THE EXERCISE — Starting with the row containing "Click the ライブ設定名 text input field" and continuing through the row containing "Image resolution: width=334", copy those rows with "text input field" replaced by "entry box" and everything else left unchanged.

GIVEN RECORDS —
**********

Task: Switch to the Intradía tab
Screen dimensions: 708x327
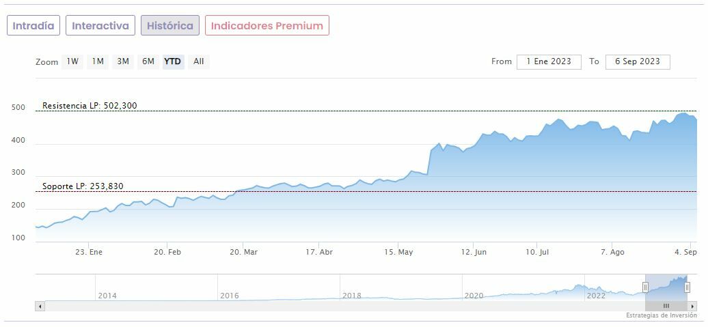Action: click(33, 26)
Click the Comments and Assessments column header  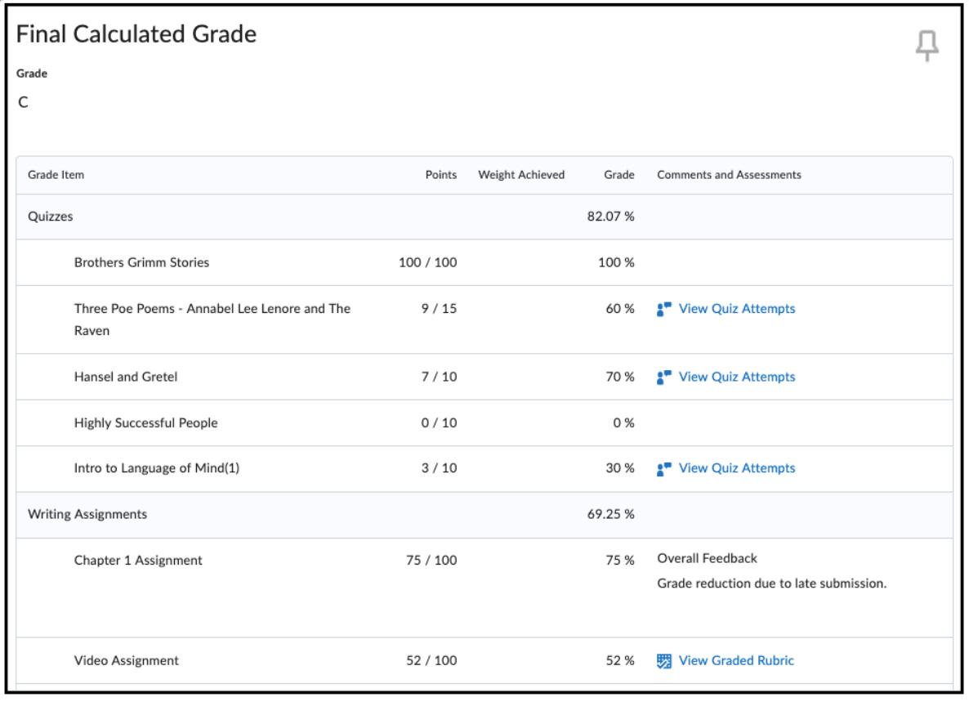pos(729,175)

**********

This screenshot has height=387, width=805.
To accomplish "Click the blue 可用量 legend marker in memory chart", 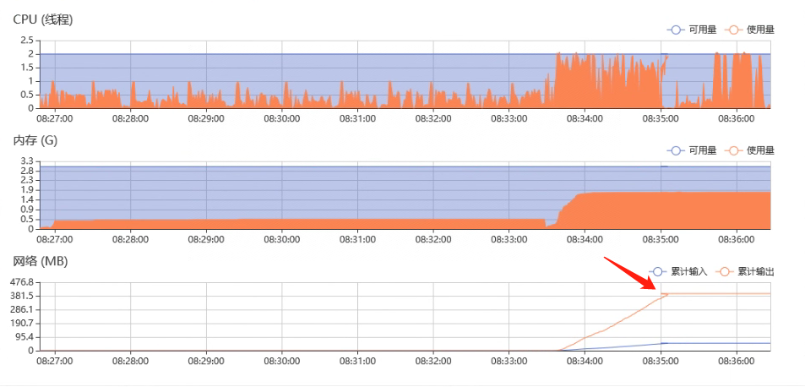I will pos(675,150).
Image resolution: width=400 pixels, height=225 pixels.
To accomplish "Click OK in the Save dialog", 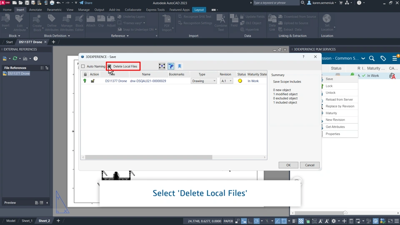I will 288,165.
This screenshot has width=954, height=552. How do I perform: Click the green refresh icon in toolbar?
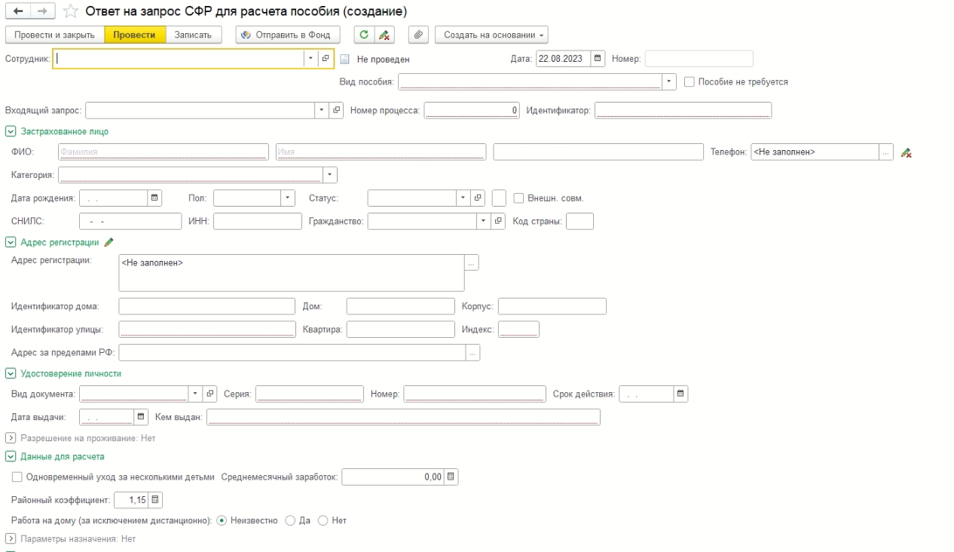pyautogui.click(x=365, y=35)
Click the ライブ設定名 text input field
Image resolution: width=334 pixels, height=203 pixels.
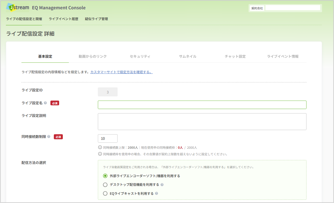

**********

EXERCISE RESPONSE —
Click the ライブ設定名 entry box
Image resolution: width=334 pixels, height=203 pixels.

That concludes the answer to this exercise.